For complicated glue-ups, I use epoxy because I can control the set up time by using slow hardener. For outside stuff I use epoxy because it’s waterproof. I’m set up to mix epoxy in small amounts, or to spread large amounts when needed.
 
#7 · (Edited)
FWIW, I have Titebond II from 2023 that I've thinned with water over the years and it still holds well.
I've also used Gorilla yellow glue with good results, especially on old furniture joints.
I understand that TB III is waterproof and is used for cutting boards.

From woodworkers guild:
Measuring Wood Glue Assembly Time
Image
 
#9 ·
Last week I decided to throw away all my glue which was over a year old, possibly 2 years old, dont remember for sure. Between all three totaled up, I dont think there was even a half gallon. It was starting to get thick. So I decided that I would settle for Titebond II which was around $14 cheaper than Titebond III and mainly because Titebond II has a longer setting time. Titebond II setting time is 10 minutes and III is 5 minutes.
So, I was looking at my charts and notes on the wall and I had the setting times reversed. Big error. So now I have to go back and swap them out. So much for my great memory. LOL
Anyway, between all 3 Titebonds, to me the setting time is too quick espaecially with summer comming up.
Elmers Carpenters glue is 24 Hours setting time.
I dont like Gorilla Glue
What do you guys use and why?
I only use titebond 3 when it needs to be water resistant. The only PVA glue I've ever had issues with is the Elmers. I've had joints just come apart with it. I like the gorilla wood glue, it will work for interior or exterior applications.
 
#11 · (Edited)
We keep the following glues at present:
  • Titebond III
  • Titebond I (Original)
  • Titebond Liquid Hide Glue ... (I won't buy more until I need it.)
  • Gorilla Glue (Original - polyurethane)
  • Mercury Adhesives Thin CA
  • Mercury Adhesives Medium CA
  • West System G/flex 650 Epoxy
  • Assorted spray adhesives for various uses and purposes
Our everyday glue is Titebond III, mostly because my spouse likes it and it is suitable for most uses. I choose the Titebond I for light colored woods and when I want a short work time.

I do not like Gorilla Wood Glue. It is more slippery than the Titebond glues and it stays slippery too long, making clamping more of a challenge for me.
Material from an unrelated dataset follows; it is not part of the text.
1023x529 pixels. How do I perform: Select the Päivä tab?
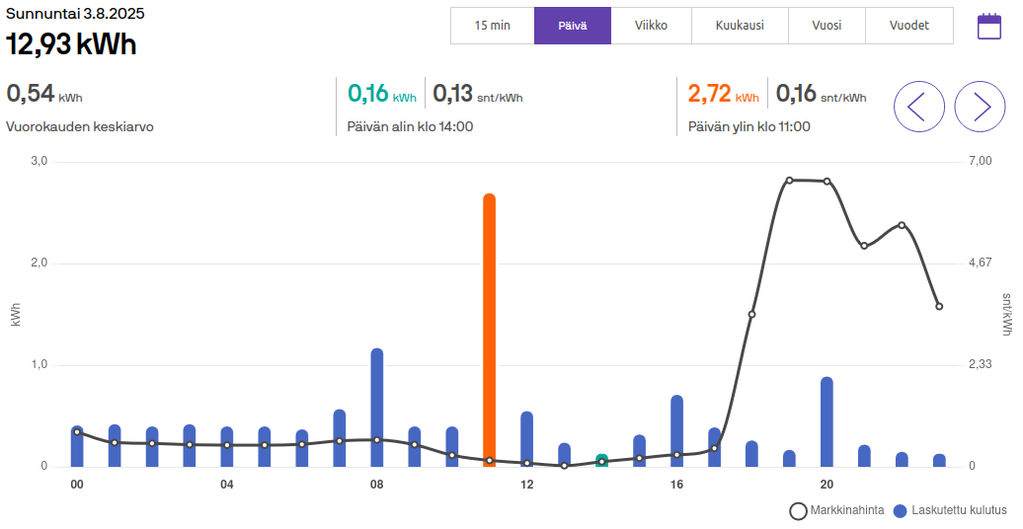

I gave it to a friend.

Some of the alternative glues are used for special purposes. I use polyurethane for gluing pen tubes in pens and not much else, for example. I buy the smallest bottle of Gorilla Glue.
 
#12 ·
it stays slippery too long, making clamping more of a challenge for me.
Add a pinch of table salt to the joint, tiny bit. That will keep things from slipping around.
 
#20 ·
Most of my gluing is veneering. I use Tite bond II mostly from habit. It's always worked well. I like the way it spreads and tacks. With patterned layups especially the veneer sheet has to stay right where it is placed. I use water to loosen the veneer tape on the outer face that holds the sheet together until it is glued down. I'm less worried this will let the veneer joint lift when I use water resistant TB II, and this has not been a problem. On occasion I've noticed the bleed through that DrRobert mentions. I try to keep glue spread at about 10-12 mil wet spread and clamping pressure in the 50-60 psi range and have found it manageable.
I use urea formaldehyde resin glue for multiple ply bent laminations. I need the longer open time and find it has less springback than PVA glue. My shop temp is usually too cold for it, and I heat the press to about 90 degrees when I use it. I limit bent ply laminating to a smaller press what will get up to higher pressure in the 90-100 psi range. There's a coverage recommendation on the tub of glue powder that I find accurate.
 
#21 ·
Never had good luck with Gorilla glues. Elmer's joints tend to dry out and fail, after time.

For Titebond categories, only:
Titebond I - common use
Titebond II - more open time
Titebond III - when water resistance is needed, & for most outdoor projects. Also, for cutting boards & bowl turning glue-ups.

I commonly use a small amount of water to thin down if product starts to skin over, with good success and no adhesion issues. Also, I find that placing a layer of plastic wrap betweeen the storage bottle and cap keeps the seal airtight and prolongs the longevity of any of those glues.